Erinnern konnte sich Hans Köberlin an zwei Träume: im ersten war er an der Mosel bei seinen Eltern und mußte irgendwelche (nicht wirkliche) Hausaufgaben machen. Er hatte das kleinere Laptop dabei, ihm fehlten aber ein Druckerkabel und ein Drucker und er wühlte deswegen in den ausrangierten Computersachen seiner Mutter (die nie in ihrem Leben einen Computer auch nur angefaßt hatte). Dann – und dies könnte man als Wunscherfüllungstraum bezeichnen – war er bei einer Theaterproduktion, bei der Lars von Trier Regie führte, einer von denen, die Hintergrundinformationen besorgen sollten. Es war ein größeres Projekt, die Aufführung stand erst in zwei Jahren an.
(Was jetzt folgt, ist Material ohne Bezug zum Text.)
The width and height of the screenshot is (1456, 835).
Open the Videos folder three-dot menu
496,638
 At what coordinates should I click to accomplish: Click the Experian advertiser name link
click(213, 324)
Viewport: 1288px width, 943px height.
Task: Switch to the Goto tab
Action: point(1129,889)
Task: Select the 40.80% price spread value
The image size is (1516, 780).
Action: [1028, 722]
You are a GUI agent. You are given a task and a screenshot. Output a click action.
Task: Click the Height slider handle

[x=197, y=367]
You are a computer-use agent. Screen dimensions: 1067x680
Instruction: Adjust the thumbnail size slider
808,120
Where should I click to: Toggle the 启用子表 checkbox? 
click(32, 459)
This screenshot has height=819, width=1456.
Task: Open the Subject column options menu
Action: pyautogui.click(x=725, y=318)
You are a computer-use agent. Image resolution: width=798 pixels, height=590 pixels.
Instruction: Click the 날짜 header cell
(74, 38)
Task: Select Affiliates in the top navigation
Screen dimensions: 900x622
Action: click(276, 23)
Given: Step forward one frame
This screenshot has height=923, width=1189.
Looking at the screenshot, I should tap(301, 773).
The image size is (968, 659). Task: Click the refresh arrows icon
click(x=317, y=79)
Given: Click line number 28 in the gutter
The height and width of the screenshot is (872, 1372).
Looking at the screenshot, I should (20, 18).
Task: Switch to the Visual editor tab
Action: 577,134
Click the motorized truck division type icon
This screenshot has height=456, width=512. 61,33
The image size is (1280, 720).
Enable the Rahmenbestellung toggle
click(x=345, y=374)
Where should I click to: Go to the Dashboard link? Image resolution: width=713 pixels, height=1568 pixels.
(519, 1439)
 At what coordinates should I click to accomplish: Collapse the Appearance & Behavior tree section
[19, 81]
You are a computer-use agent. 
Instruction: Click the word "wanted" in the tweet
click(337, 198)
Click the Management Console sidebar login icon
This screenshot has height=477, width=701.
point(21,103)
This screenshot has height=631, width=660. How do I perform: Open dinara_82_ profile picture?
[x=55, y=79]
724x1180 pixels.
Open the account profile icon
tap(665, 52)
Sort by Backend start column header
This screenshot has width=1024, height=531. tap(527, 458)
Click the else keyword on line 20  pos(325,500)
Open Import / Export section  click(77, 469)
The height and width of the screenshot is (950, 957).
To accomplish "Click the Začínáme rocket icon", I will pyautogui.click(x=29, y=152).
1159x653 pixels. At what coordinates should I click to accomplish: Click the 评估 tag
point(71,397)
In einem ruhigen Moment sagte Hans Köberlin zu Lars von Trier, daß er ein großer Bewunderer seiner Kunst wäre, worüber der sich sehr freute und weswegen er Hans Köberlin etwas in eines seiner, Hans Köberlins, Bücher (gemeint war wohl ein Band der 24-bändigen Limbularius-Ausgabe), die er dabei hatte, schreiben wollte. Hans Köberlin drückte daraufhin sein Bedauern darüber aus, daß er kein Buch von ihm, von Lars von Trier, zum Signieren dabei hatte.

(aus: ¡Hans Koberlin vive!, Kapitel VII [Der erste Besuch der Frau], 15. bis 18. November 2013).